The research guide also mentions that GIS related geospatial data and spatial
analytics can be used in important analysis like, where a particular feature
occurs in abundance or scarce, activities in an area of interest (AOI) and
events happening around a feature or phenomenon. Given the in-depth analysis
this project requires, many GIS related tools like ArcGIS Maps and ArcGIS Pro
will be used for multi-level analysis.


2     Problem

2.1    Problem


With the numerous active social media
users being able to express their opinions, businesses find it challenging to
tend to people’s fast growing cultural needs and expectations.

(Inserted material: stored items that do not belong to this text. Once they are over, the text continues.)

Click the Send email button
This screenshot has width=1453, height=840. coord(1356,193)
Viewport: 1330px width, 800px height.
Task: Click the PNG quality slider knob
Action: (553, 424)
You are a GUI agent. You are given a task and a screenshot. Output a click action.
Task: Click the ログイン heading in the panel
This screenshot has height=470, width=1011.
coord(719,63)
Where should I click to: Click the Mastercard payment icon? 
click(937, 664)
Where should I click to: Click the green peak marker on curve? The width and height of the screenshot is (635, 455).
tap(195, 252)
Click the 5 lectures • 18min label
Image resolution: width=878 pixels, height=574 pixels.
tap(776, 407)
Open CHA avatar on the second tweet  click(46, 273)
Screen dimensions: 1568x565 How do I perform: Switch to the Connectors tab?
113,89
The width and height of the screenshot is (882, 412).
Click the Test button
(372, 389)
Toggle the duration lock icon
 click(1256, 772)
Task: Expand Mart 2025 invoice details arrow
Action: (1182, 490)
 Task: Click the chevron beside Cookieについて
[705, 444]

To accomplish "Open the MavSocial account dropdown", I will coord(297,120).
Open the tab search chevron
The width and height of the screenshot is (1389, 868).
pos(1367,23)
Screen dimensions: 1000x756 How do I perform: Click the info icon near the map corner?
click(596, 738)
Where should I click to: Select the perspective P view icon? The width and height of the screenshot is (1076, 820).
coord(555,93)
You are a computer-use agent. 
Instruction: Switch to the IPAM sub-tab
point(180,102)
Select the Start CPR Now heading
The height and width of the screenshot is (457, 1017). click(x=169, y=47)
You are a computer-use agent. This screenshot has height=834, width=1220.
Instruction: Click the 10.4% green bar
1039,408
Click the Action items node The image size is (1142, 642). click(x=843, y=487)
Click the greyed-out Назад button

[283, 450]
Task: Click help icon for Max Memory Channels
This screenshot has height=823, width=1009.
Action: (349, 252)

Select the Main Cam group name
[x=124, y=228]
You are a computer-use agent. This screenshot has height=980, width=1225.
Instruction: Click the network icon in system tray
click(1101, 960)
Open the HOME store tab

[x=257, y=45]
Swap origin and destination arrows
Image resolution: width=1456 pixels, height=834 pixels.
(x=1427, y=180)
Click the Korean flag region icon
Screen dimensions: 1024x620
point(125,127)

2.2    Motivation to study, significance of
problem, and potential benefits

As stated in the problem statement,
people are highly dependent on social media for their day to day activities.
They increasingly depend on social media for say reviews on a particular restaurant
or business growth of a company or quality of courses offered at a university.
So, it has become vital for businesses to be at their toes and keep up with the
new technologies and trends that attracts more people. When active users tweet
about a particular place or event, the tweets consist of rich content and
keywords regarding that place or event. From the users perspective, it is just
another piece of information. But in the perspective of research and analysis,
the keywords speak a lot about the place or event which can be used for
analytical purposes.


This project focuses on one such idea,
determining cultural hotspots from tweets clusters. Tweet clusters typically
refer to the cluster of tweets that have been tweeted from a particular area.
If the cluster is denser, it means many users are interested in the event or
place. These tweet clusters can be obtained once the preprocessed Twitter data
is clustered using a suitable clustering algorithm like k-means. People tweet
from restaurants, work places, social events like concerts or football games
and even from universities. By finding a correlation between cultural hotspots
and tweets clusters, it is possible to make important conclusions regarding the
people’s interests and tastes about an event or a place. For instance, by analyzing
and clustering all the geo tagged tweets from a particular location’s
restaurant, the clusters of tweets with higher density means more number of
people are interested in that restaurant or maybe because the location of the
restaurant is in a cultural hotspot, like near a university which attracts many
customers. Oku.K and Hattori.F (2015) built a recommender system for tourist
spots by mapping geo tagged Tweets to tourist spots based on activity region of
the spot. They used One-Class Support Vector Machines to detect areas of
substantial activity near target spots based on the tweets and photographs that
were explicitly geotagged.  Another
instance is where Zhao.Y (2013) used Twitter data to analyze the business
development of the Australian Department of Immigration and Citizenship (DIAC)
by studying the DIAC Twitter account and tweets using text mining techniques to
find out how the tweets were spread over the Twitter network.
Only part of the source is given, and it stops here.